To do: Copy each line below containing "agent".

——

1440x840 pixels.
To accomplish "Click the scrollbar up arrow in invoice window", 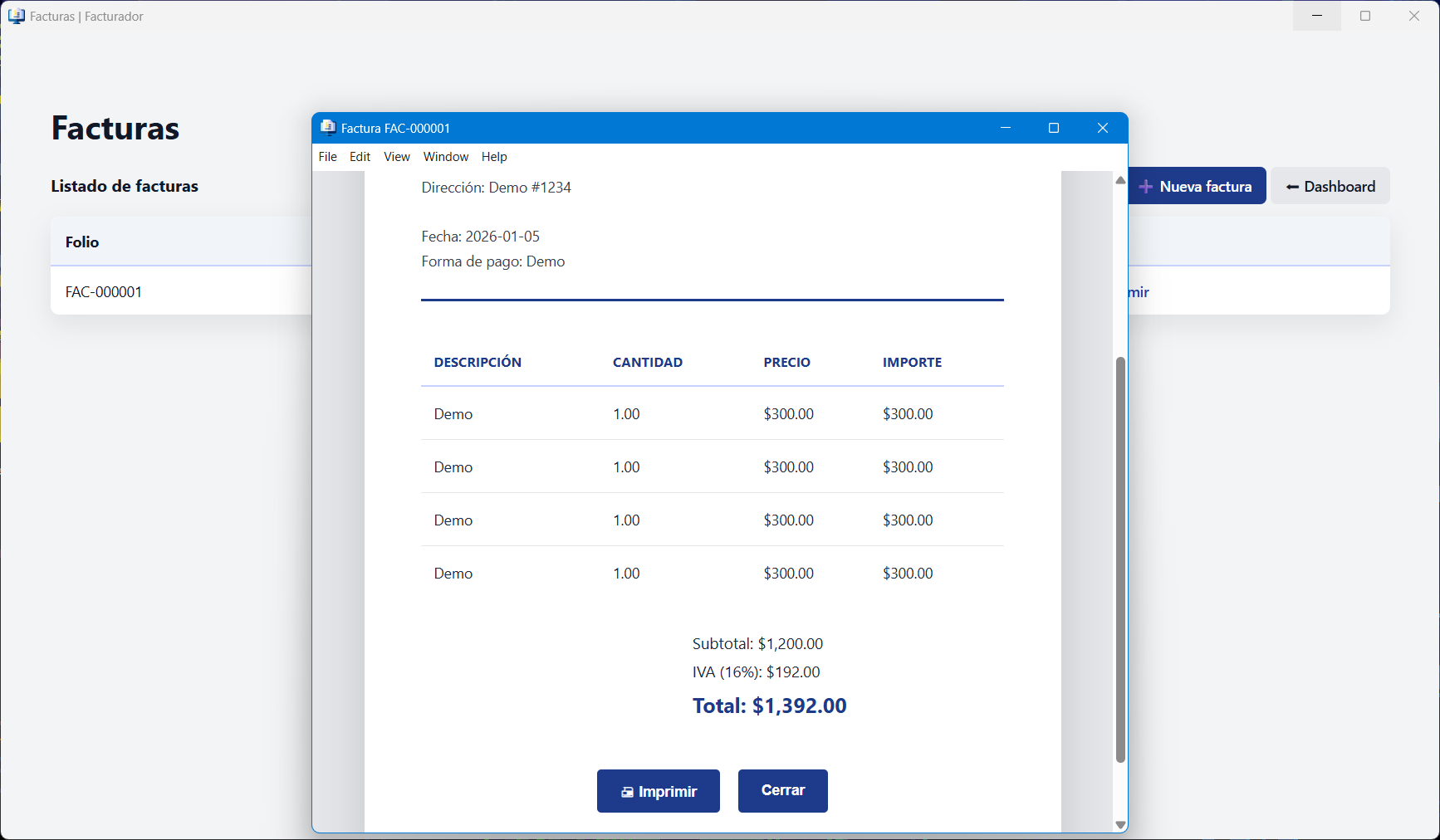I will (x=1120, y=180).
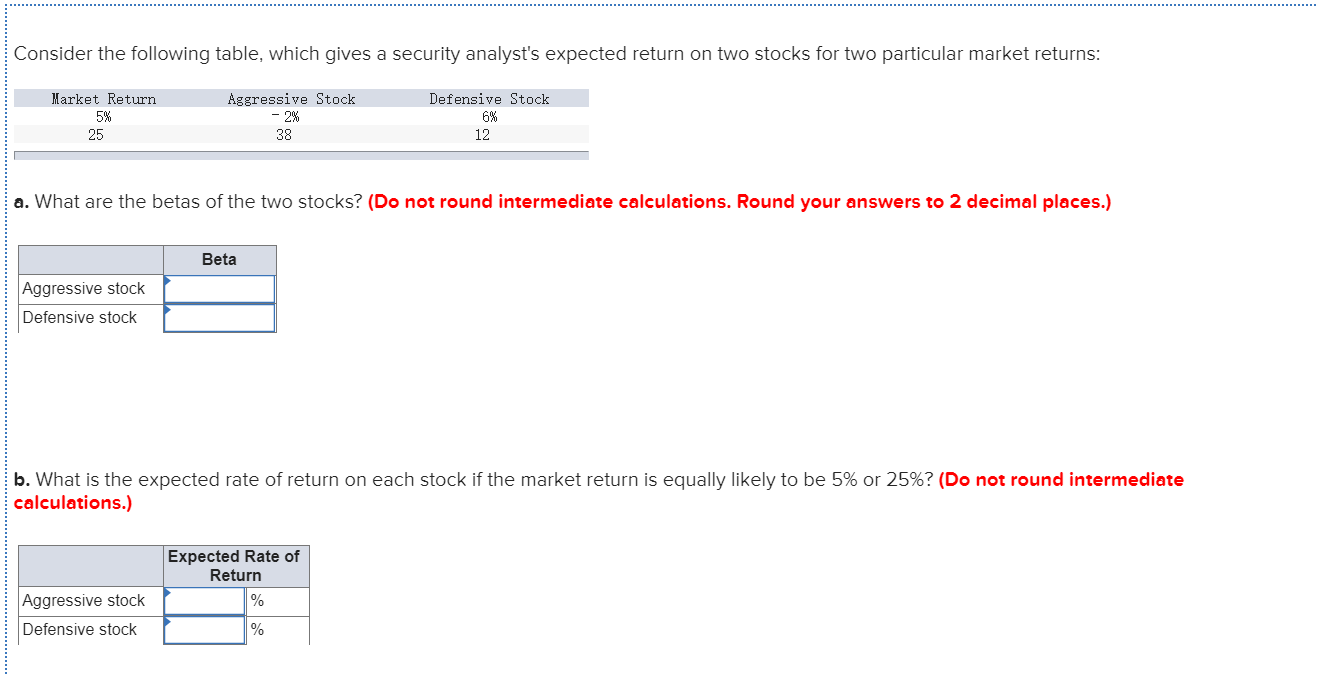Click the percent sign next to Aggressive stock return

point(257,600)
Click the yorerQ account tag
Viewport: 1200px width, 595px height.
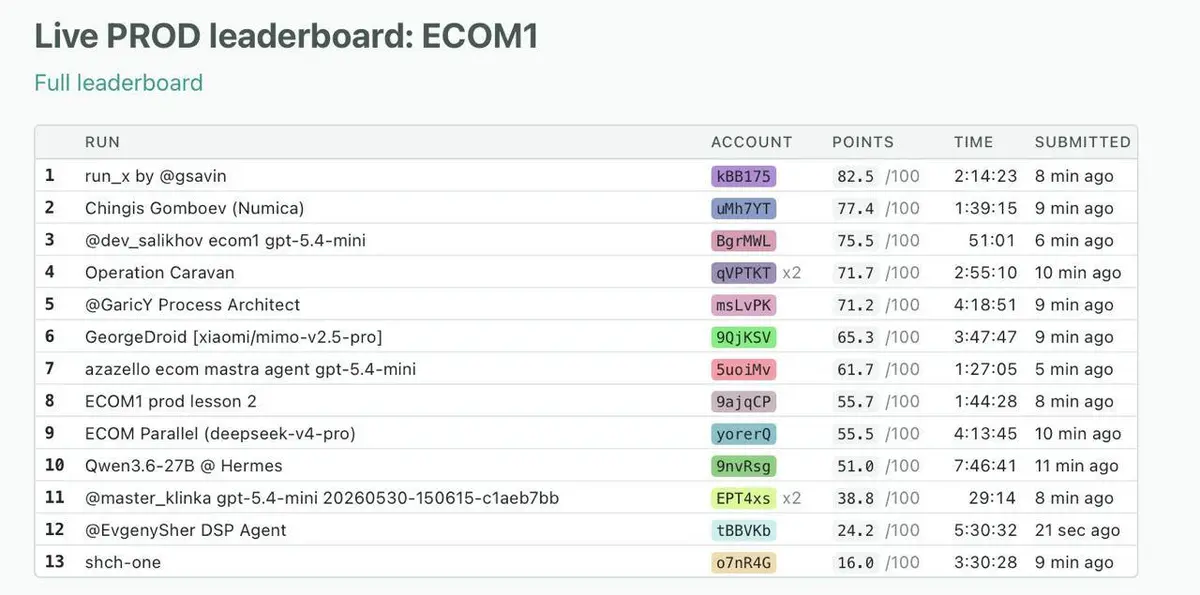[x=743, y=433]
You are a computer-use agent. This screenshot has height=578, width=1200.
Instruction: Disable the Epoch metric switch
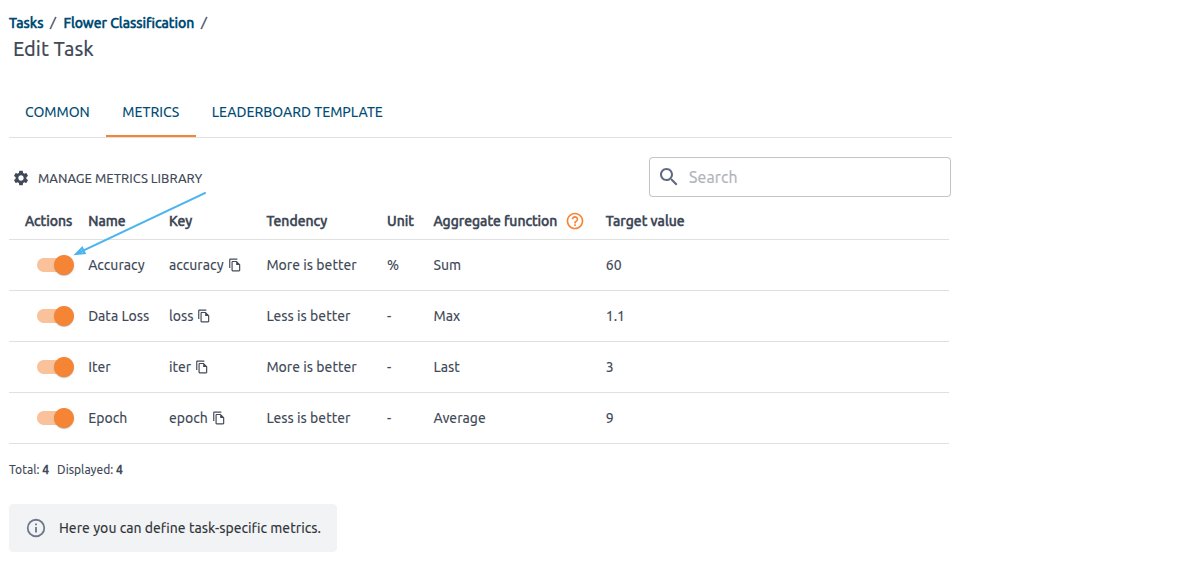click(55, 418)
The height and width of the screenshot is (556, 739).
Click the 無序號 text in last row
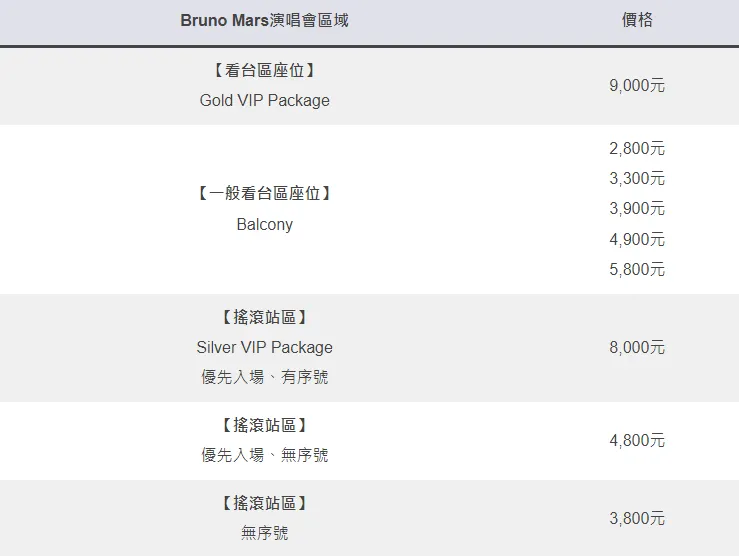(264, 533)
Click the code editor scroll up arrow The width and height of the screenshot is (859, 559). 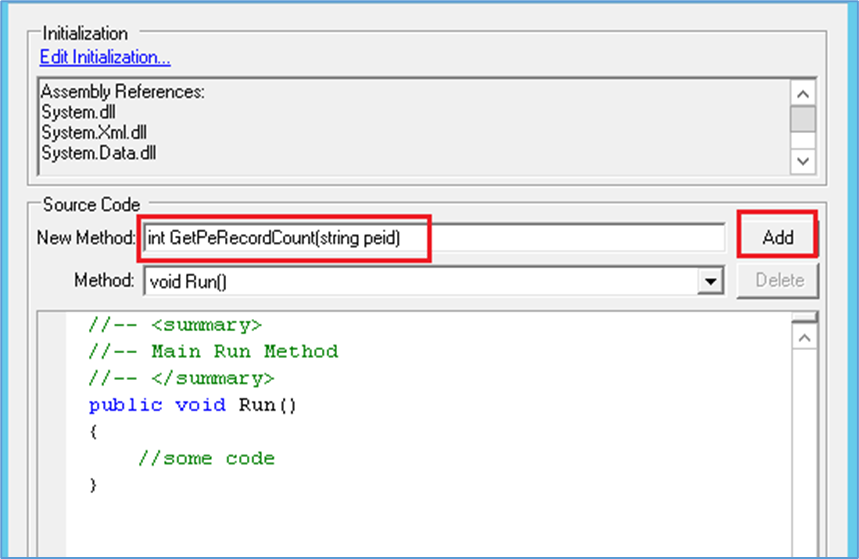click(x=804, y=338)
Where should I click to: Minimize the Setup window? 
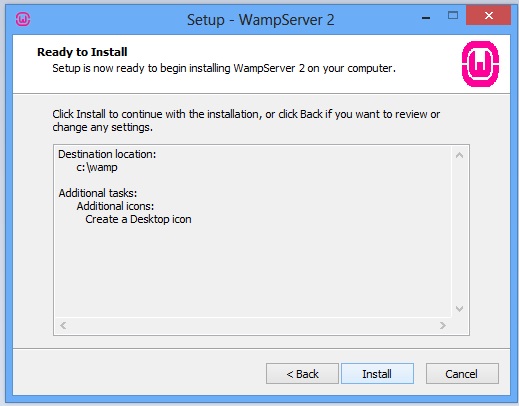point(426,18)
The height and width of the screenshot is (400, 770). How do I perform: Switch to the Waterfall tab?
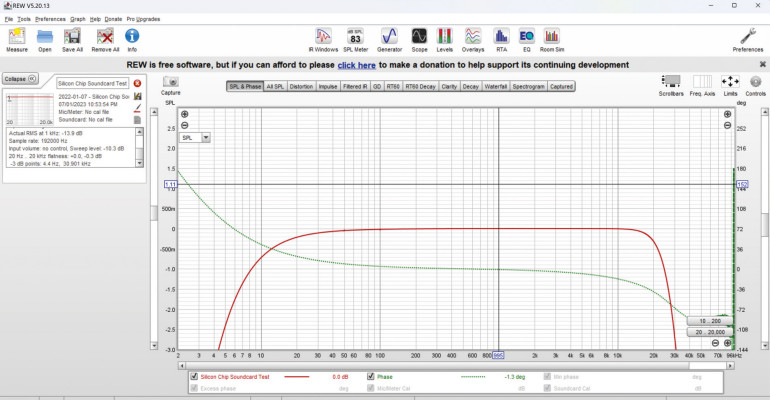coord(496,87)
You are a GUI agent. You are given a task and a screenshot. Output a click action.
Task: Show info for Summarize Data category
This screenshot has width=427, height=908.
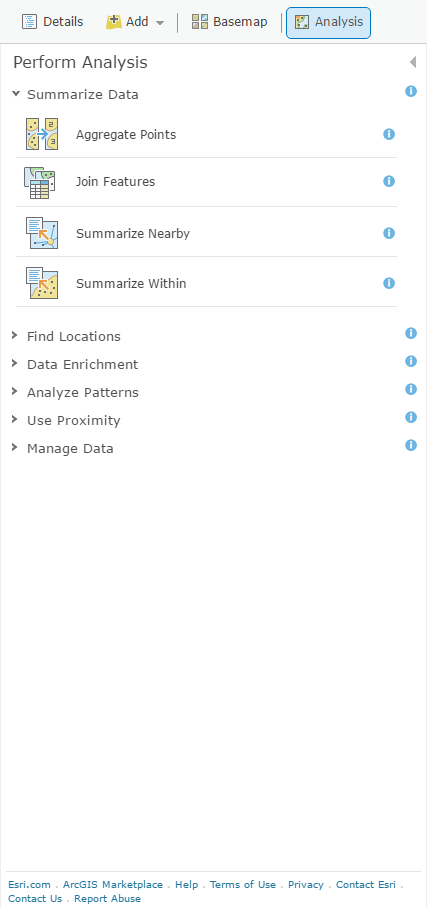pos(411,91)
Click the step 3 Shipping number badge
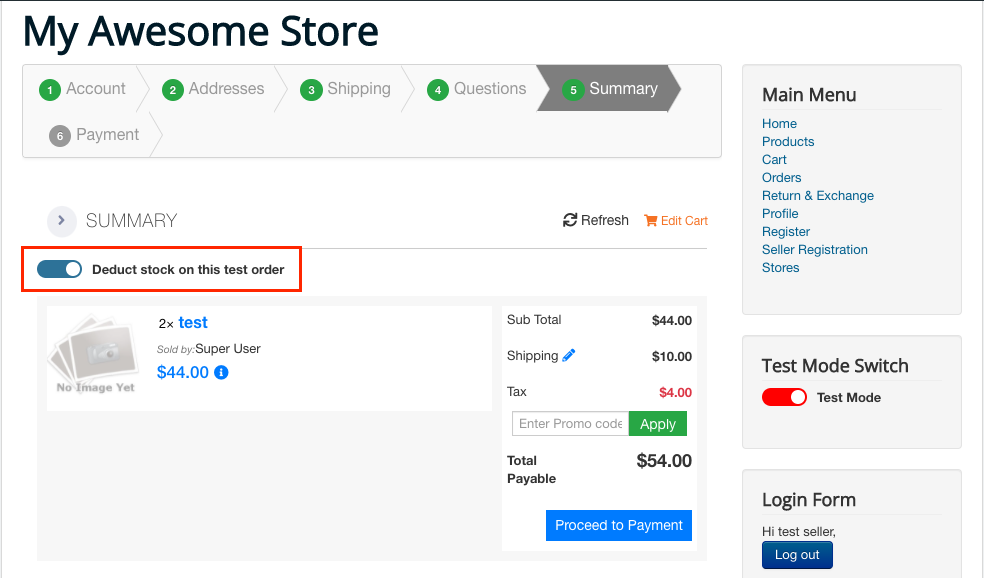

——

Exercise solution:
You are a computer-use agent. This screenshot has height=578, width=1200.
You are a GUI agent. You are given a task and a screenshot. Output a click action.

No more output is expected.